#### [Requirement]
Format the lines below as a Markdown table with the columns Row and Line, starting with the line that contains "Task: Click the TOP breadcrumb link" and continuing through the line that contains "Action: [x=20, y=137]". Number each line in order, skip any blank lines, and leave the pictures out.

#### [Supplied records]
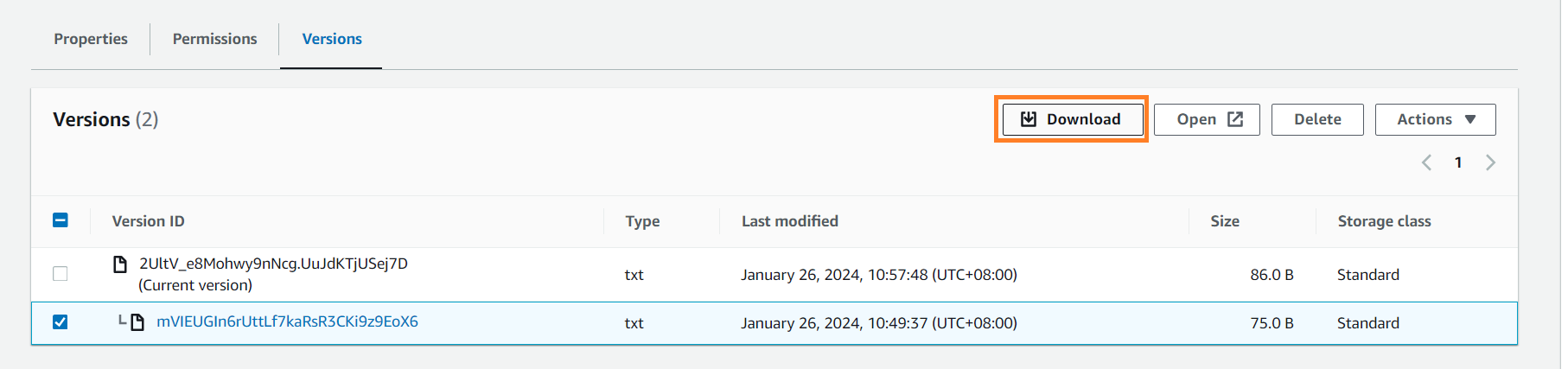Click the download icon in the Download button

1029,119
==
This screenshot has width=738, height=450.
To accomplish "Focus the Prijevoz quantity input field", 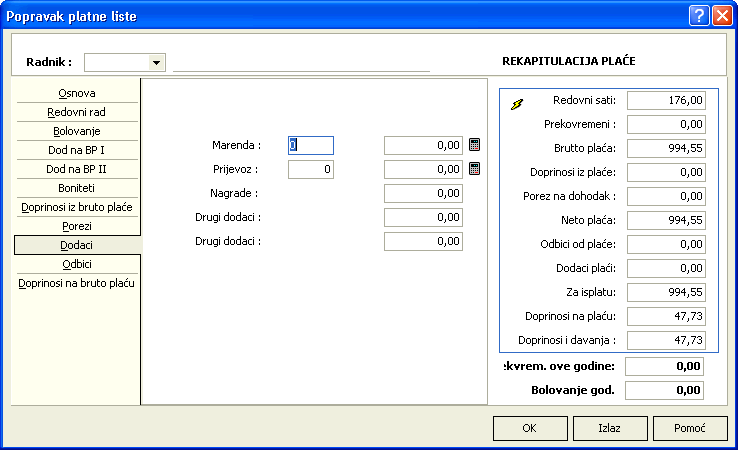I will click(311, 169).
* * *
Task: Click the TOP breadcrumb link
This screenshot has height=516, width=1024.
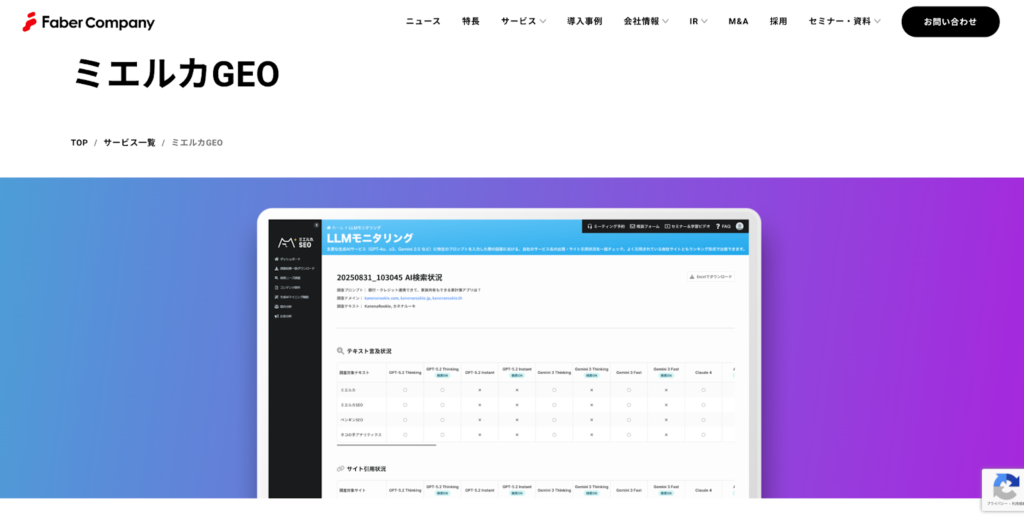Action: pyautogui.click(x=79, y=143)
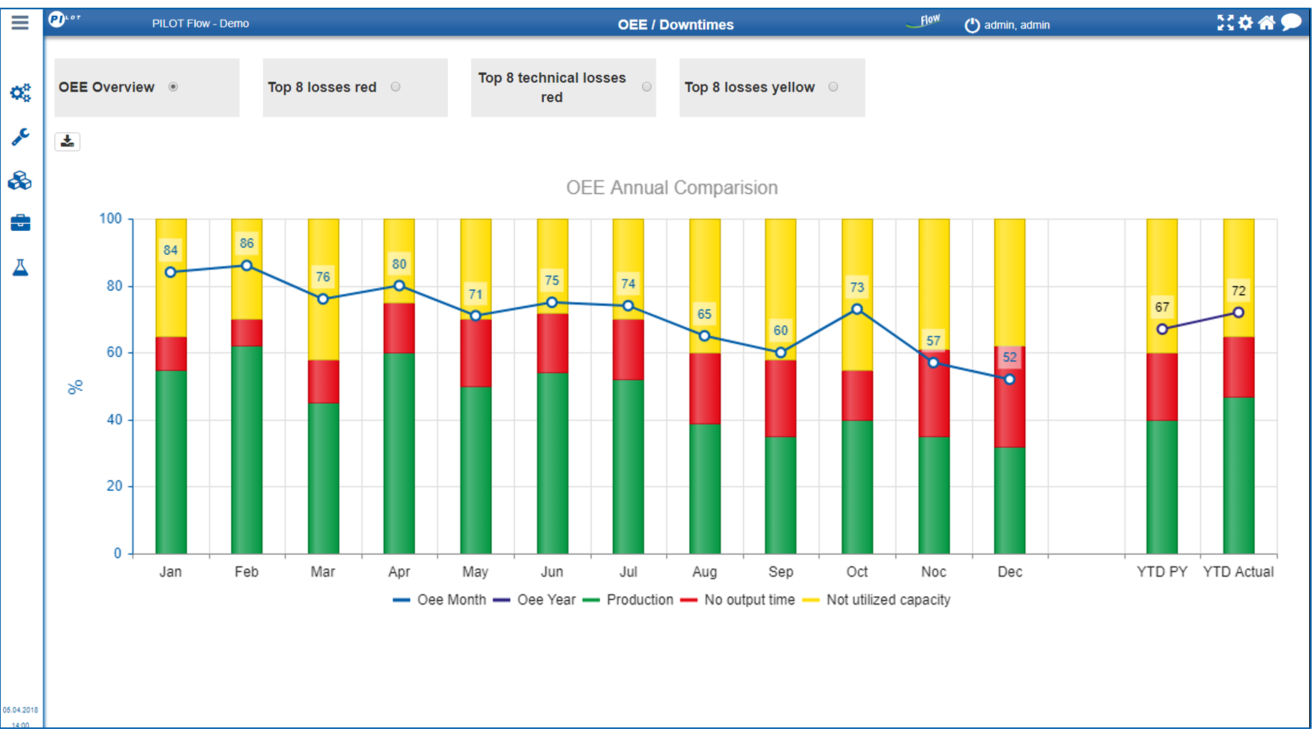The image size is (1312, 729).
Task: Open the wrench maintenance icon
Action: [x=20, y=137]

#### [Task output]
| Row | Line |
|---|---|
| 1 | Task: Click the TOP breadcrumb link |
| 2 | This screenshot has height=516, width=1024. |
| 3 | Action: pyautogui.click(x=79, y=143) |
| 4 | The image size is (1312, 729). |
| 5 | Task: Open the wrench maintenance icon |
| 6 | Action: [x=20, y=137] |